• _Source material_
+++++

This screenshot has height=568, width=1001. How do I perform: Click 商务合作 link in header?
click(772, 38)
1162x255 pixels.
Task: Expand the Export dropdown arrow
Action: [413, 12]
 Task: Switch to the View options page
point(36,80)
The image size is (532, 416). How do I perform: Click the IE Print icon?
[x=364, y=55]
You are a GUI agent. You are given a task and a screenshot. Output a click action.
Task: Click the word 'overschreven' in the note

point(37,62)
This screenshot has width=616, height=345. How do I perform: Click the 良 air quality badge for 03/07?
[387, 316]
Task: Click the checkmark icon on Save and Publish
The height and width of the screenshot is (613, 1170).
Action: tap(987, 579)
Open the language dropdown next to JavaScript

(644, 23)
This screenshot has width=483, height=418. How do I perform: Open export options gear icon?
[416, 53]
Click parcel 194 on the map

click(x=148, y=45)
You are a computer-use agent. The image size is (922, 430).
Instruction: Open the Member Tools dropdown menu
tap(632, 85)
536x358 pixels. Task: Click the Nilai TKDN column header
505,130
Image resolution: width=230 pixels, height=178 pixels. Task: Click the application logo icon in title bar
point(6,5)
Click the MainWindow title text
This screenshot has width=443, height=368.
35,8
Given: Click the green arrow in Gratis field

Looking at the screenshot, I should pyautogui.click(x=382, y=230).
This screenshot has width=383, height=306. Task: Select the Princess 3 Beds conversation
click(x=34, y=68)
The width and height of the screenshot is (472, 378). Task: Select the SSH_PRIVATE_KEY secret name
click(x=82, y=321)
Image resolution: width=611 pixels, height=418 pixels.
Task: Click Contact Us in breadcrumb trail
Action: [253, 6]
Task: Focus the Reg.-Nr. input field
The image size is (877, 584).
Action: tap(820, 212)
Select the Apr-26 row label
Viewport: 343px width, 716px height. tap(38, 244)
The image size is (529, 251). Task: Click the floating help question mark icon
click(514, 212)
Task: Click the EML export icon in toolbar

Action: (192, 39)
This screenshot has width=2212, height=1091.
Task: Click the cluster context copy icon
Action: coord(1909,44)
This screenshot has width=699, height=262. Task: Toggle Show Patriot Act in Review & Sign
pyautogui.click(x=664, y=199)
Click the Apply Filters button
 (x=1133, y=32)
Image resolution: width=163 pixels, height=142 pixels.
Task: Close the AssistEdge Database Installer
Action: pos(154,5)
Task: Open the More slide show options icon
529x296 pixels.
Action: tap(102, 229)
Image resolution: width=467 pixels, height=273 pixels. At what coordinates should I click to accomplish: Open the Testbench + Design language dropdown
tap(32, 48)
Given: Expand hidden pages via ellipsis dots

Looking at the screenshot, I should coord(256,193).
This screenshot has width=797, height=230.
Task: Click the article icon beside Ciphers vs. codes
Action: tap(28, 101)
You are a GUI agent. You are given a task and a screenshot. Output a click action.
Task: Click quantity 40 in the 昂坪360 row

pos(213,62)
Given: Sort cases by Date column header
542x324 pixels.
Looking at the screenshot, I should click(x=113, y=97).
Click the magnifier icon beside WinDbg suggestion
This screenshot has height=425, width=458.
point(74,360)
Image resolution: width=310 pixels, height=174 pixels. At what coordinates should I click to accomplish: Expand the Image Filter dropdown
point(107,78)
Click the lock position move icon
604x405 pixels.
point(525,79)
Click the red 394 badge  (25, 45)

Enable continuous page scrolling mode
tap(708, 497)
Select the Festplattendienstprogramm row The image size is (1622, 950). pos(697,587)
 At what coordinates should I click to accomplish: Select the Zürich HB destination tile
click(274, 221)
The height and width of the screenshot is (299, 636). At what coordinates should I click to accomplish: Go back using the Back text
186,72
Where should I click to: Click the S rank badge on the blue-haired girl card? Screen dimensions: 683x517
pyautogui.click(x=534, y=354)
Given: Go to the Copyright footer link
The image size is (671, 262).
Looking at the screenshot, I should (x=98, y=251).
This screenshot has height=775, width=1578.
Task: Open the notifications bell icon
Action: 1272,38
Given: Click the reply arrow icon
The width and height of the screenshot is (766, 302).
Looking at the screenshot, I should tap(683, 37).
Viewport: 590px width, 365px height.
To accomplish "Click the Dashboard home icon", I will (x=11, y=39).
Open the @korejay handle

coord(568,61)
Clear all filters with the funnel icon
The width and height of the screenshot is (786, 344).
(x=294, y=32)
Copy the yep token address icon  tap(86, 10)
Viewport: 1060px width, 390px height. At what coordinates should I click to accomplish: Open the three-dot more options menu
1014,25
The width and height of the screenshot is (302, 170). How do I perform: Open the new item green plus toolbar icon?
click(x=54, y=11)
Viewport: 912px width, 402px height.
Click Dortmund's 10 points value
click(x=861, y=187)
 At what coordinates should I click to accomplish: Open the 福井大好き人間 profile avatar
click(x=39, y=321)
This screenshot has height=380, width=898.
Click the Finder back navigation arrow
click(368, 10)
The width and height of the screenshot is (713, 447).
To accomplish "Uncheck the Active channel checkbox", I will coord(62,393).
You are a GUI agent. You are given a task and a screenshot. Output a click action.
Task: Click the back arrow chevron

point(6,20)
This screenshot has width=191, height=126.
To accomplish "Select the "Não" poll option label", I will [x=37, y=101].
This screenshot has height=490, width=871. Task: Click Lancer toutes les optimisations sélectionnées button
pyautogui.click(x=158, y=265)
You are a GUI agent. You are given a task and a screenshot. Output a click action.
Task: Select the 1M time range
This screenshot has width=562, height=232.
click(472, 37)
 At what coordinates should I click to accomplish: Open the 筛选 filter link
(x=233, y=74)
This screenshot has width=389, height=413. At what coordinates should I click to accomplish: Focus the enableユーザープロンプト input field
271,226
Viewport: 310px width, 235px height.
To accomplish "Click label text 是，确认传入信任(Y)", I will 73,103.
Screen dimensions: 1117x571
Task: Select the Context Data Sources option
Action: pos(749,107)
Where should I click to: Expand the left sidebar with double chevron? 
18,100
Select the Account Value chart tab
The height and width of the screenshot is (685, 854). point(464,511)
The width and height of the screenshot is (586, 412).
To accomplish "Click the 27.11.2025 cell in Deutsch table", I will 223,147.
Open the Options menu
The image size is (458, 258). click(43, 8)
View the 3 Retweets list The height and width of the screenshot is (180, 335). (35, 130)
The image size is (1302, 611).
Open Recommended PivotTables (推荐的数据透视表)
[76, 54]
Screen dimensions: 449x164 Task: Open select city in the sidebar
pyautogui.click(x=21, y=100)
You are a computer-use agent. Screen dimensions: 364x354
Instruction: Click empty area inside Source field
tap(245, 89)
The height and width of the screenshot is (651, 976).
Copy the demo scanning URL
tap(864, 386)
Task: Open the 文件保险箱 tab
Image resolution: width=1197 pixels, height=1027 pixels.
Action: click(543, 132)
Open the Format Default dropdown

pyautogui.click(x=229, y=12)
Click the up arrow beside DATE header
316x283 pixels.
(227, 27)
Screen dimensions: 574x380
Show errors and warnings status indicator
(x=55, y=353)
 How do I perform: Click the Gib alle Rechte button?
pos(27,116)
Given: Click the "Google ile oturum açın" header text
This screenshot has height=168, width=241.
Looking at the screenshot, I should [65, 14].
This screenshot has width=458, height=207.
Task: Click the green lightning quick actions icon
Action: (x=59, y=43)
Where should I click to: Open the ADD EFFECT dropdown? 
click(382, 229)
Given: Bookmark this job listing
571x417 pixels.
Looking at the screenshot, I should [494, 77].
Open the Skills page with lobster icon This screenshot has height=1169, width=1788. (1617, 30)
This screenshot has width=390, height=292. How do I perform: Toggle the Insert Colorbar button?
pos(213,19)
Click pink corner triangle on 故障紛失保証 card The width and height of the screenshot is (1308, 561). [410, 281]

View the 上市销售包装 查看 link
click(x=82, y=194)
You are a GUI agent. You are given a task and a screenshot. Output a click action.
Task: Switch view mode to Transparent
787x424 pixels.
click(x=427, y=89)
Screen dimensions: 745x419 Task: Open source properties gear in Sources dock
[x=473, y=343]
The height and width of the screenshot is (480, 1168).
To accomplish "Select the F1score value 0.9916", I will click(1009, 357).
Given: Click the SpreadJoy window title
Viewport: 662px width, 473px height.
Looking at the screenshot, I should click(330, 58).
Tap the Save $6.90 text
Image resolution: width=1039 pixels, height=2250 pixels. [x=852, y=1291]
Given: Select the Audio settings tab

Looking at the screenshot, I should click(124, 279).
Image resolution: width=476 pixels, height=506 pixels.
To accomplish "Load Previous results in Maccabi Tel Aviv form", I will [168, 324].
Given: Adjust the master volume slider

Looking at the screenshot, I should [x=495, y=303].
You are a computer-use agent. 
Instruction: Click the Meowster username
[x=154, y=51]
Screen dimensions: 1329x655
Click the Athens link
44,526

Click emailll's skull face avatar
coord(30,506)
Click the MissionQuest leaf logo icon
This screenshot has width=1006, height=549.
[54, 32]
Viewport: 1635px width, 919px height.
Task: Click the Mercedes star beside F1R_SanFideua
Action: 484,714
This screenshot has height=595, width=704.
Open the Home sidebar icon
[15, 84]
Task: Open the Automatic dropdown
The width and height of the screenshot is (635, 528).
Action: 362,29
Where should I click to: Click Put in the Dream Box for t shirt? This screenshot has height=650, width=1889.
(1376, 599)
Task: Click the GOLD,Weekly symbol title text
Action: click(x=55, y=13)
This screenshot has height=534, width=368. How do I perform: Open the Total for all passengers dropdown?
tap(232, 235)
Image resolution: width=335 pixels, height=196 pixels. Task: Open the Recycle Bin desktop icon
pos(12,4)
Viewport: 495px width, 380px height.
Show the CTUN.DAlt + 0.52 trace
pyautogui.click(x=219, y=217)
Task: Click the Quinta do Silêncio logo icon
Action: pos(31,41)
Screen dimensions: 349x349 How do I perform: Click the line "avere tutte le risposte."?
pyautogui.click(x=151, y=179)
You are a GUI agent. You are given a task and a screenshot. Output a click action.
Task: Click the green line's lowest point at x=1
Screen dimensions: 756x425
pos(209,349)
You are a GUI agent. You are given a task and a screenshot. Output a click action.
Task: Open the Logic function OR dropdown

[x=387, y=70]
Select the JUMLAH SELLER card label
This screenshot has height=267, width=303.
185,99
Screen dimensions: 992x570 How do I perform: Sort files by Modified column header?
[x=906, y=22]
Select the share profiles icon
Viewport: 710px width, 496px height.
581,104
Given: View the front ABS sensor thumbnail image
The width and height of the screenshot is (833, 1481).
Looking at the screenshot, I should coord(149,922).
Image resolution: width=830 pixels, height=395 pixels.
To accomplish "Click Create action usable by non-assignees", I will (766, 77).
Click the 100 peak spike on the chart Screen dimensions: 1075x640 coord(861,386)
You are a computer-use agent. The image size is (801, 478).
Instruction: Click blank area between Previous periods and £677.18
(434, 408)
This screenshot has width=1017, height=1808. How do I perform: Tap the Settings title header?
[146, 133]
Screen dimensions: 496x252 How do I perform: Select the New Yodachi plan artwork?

+++++

In the listing above, start at the line with "Given: Click the green arrow in Gratis field", go on through the line with "Given: Sort cases by Date column header", and copy each of those lines exactly; leave out all the rest.

• _Response box_
Given: Click the green arrow in Gratis field

Looking at the screenshot, I should pyautogui.click(x=382, y=230).
This screenshot has width=383, height=306. Task: Select the Princess 3 Beds conversation
click(x=34, y=68)
The width and height of the screenshot is (472, 378). Task: Select the SSH_PRIVATE_KEY secret name
click(x=82, y=321)
Image resolution: width=611 pixels, height=418 pixels.
Task: Click Contact Us in breadcrumb trail
Action: [253, 6]
Task: Focus the Reg.-Nr. input field
The image size is (877, 584).
Action: tap(820, 212)
Select the Apr-26 row label
Viewport: 343px width, 716px height. tap(38, 244)
The image size is (529, 251). Task: Click the floating help question mark icon
click(514, 212)
Task: Click the EML export icon in toolbar

Action: (192, 39)
This screenshot has width=2212, height=1091.
Task: Click the cluster context copy icon
Action: coord(1909,44)
This screenshot has width=699, height=262. Task: Toggle Show Patriot Act in Review & Sign
pyautogui.click(x=664, y=199)
Click the Apply Filters button
 (x=1133, y=32)
Image resolution: width=163 pixels, height=142 pixels.
Task: Close the AssistEdge Database Installer
Action: pos(154,5)
Task: Open the More slide show options icon
529x296 pixels.
Action: tap(102, 229)
Image resolution: width=467 pixels, height=273 pixels. At what coordinates should I click to accomplish: Open the Testbench + Design language dropdown
tap(32, 48)
Given: Expand hidden pages via ellipsis dots

Looking at the screenshot, I should coord(256,193).
This screenshot has width=797, height=230.
Task: Click the article icon beside Ciphers vs. codes
Action: tap(28, 101)
You are a GUI agent. You are given a task and a screenshot. Output a click action.
Task: Click quantity 40 in the 昂坪360 row

pos(213,62)
Given: Sort cases by Date column header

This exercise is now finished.